Harmonia caelestis
Шрифт:
— Все барышни спят на кружевных простынях — уж это я знаю, потому что служила в приличных домах! — В таком случае, мадам, мой дом не относится к числу приличных! — Тут я замолчал, в нашем доме на кружевных простынях не спали, хотя бывают такие „дома“ и такие „барышни“.
Но стоило нам коснуться упомянутых предрассудков, как беседа пошла совсем по другому руслу.
— А вы не предполагаете, граф, что вы тоже находитесь в плену своих ложных пристрастий, — с болью в глазах взглянул на меня Штерк, — вы не предполагаете, что я — не поганый еврей, — он тяжело дышал и плевался, как тот самый специалист по мозолям, — что я — не пиявка на христианском здоровом теле, а человек, Карой Штерк, позвольте представиться, тридцатиоднолетний венгр, преисполненный добрых намерений, устремлений и воли, еврей Карой Штерк, честь имею,
Наступила неловкая тишина, я невольно шагнул назад. Он посмотрел на меня не совсем обычным для мужчины взглядом, взглядом, не принятым между людьми, столь далеко отстоящими друг от друга. Или он говорил этим взглядом как раз об этой дистанции? Штерк тоже почувствовал двусмысленность положения, поэтому отвернулся к окну и выглянул в парк.

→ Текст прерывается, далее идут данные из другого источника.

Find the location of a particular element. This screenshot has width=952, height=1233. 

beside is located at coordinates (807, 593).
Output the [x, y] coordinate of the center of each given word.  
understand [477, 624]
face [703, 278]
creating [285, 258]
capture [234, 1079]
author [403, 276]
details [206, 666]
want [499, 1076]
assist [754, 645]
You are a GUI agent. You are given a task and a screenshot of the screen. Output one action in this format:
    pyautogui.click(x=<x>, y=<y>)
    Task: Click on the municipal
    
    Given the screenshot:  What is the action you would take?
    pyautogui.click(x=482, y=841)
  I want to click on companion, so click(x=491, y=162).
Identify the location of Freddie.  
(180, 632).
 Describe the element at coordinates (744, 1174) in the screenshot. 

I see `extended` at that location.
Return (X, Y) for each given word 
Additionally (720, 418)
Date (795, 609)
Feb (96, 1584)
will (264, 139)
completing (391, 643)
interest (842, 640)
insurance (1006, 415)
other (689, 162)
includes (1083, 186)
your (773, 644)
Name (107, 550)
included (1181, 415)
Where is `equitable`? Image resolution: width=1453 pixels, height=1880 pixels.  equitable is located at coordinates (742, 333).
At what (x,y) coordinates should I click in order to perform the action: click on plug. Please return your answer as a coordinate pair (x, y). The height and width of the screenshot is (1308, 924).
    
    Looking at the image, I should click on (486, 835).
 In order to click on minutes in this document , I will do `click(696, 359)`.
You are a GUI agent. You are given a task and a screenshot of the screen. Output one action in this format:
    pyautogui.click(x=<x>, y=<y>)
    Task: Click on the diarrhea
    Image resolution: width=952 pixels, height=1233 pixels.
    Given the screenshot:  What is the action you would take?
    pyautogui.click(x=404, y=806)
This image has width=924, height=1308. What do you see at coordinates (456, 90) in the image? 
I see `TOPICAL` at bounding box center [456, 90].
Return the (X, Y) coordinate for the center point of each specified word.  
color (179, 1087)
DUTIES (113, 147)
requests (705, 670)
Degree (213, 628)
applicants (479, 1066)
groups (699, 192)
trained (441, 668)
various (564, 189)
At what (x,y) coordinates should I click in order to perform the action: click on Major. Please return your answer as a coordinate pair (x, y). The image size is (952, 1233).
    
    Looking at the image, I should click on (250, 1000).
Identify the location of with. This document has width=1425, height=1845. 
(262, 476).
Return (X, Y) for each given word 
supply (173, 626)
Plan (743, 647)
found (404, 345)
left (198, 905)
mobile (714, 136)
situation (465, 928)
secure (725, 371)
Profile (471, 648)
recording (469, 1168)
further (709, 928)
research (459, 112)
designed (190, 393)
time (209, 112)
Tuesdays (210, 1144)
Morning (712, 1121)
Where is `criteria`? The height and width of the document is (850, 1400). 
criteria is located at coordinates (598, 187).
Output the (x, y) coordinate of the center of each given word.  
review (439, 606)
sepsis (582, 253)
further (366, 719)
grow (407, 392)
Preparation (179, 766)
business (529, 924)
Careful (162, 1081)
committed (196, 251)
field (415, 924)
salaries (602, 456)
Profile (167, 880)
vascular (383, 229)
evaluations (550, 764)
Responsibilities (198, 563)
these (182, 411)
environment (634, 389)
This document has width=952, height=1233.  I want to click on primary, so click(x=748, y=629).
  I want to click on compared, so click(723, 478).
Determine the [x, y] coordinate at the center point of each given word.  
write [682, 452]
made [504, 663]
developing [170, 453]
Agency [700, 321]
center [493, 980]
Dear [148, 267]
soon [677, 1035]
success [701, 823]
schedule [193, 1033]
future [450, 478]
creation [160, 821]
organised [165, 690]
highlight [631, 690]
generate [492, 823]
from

Это тоже не нравилось мне в евреях, этот сентиментальный страх смерти. Они как будто все время маршировали на бойню, где их поджидали кровожадные христианские мясники. (Замечу лишь в скобках: разве история началась не с прямо противоположного? На чьих руках сохнет кровь Господа нашего Иисуса? Штерк, конечно же, заявил бы, что это не его „бизнес“.) Тем временем не они ли с их гиперчувствительностью, возможно, вполне полезной в некоторых современных видах „искусства“, раздувают вполне обоснованную имевшими место погромами истерию до таких масштабов, что, слыша слово „еврей“, как бы уже предвидят роковую беду?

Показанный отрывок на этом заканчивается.